Again we turn to our linguists. “Woe” is not a curse, not at all. Woe is a warning. Woe is the opposite of “Do not be afraid.” Woe means “beware.” “Beware,” Jesus says. Riches, fullness, or a life of ease can offer the illusion of independence and security, independence and security from the rest of humanity, and from God. What a lonely existence. Jesus wants more for us. He has a radical vision for humanity where a person’s worth is not determined by their possessions or status; in Jesus’s vision of humanity, every person has inherent worth. How simple it sounds, and yet how difficult it is to live out.

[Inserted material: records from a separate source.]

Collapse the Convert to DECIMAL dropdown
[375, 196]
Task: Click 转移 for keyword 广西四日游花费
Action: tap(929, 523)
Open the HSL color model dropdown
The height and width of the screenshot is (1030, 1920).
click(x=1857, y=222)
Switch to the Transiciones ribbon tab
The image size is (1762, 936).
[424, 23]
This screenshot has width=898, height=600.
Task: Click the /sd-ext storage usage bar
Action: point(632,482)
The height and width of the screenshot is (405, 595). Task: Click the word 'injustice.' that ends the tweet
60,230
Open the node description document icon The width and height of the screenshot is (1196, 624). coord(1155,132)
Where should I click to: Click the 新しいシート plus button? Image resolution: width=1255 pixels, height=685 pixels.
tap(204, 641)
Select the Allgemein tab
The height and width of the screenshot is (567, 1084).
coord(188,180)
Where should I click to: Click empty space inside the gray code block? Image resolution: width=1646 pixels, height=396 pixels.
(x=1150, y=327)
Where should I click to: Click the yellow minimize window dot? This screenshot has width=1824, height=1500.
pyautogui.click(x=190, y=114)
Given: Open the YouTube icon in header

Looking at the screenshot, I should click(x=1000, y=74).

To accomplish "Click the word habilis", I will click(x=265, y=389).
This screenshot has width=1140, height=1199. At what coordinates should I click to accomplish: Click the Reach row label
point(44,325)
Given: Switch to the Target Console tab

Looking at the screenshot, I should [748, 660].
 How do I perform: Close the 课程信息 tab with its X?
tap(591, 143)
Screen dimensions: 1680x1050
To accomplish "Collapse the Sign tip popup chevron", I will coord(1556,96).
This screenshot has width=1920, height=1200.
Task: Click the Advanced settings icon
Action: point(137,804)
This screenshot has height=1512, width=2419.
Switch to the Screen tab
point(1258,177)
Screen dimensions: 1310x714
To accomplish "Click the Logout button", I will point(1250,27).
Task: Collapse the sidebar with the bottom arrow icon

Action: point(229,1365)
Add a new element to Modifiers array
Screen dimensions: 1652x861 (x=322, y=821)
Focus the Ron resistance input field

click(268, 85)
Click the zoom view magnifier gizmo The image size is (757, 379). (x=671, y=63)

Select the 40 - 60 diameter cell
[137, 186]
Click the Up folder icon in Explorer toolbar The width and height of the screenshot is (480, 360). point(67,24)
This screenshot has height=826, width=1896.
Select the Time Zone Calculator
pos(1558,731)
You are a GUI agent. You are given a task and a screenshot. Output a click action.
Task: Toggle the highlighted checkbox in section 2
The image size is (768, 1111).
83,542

In closing, I want to acknowledge that we are all part of a slow-moving cultural revolution. It began way before the time of Christ and it will continue long after our time here is done. Our responsibility, in my opinion, as followers of Christ, is to take every opportunity we can to build and strengthen our relationships with one another because this is the root, the radix, of our existence. Interdependence creates a social safety net that will serve us all, across the entire economic spectrum, across all cultural and social barriers. So be it! Amen.

Pastoral Prayer
God of wisdom, we are living in a world where love is too often obscured by fear and violence, and our hearts and minds are heavy with the weight of the struggle to understand. Our hearts are broken open by the shock and we grieve for the victims, their families, and for those moved to violence by unseen forces of sadness, illness and desperation. Dear God, we need so much healing on so many levels. Lord, we pray for ourselves, that we may hold fast to the golden thread of hope for the future of humanity. Save us, please, from sinking into apathy. We are in desperate need of a great shift in our culture. In this place, together, this morning, we are aiding in the cultural shift as we for deeper understanding, as we live into the lovingkindness of Christ, and as we share our best selves with one another. Help us, God, to become what we most wish to see in the world. This I pray in the name of Jesus, who gifted us this prayer… Our Father, who art in heaven, hallowed be thy name. Thy kingdom come, thy will be done, on earth as it is in heaven. Give us this day our daily bread and forgive us our trespasses as we forgive those who trespass against us. Lead us not to temptation, but deliver us from evil, for thine is the kingdom and the power and the glory forever and ever and ever. Amen.


I leave you with these words from the book of Ephesians, chapter 2:

“May God grant you the spirit of wisdom and revelation in deep knowledge. May the eyes of your mind be enlightened so you may know what is the hope of his calling.”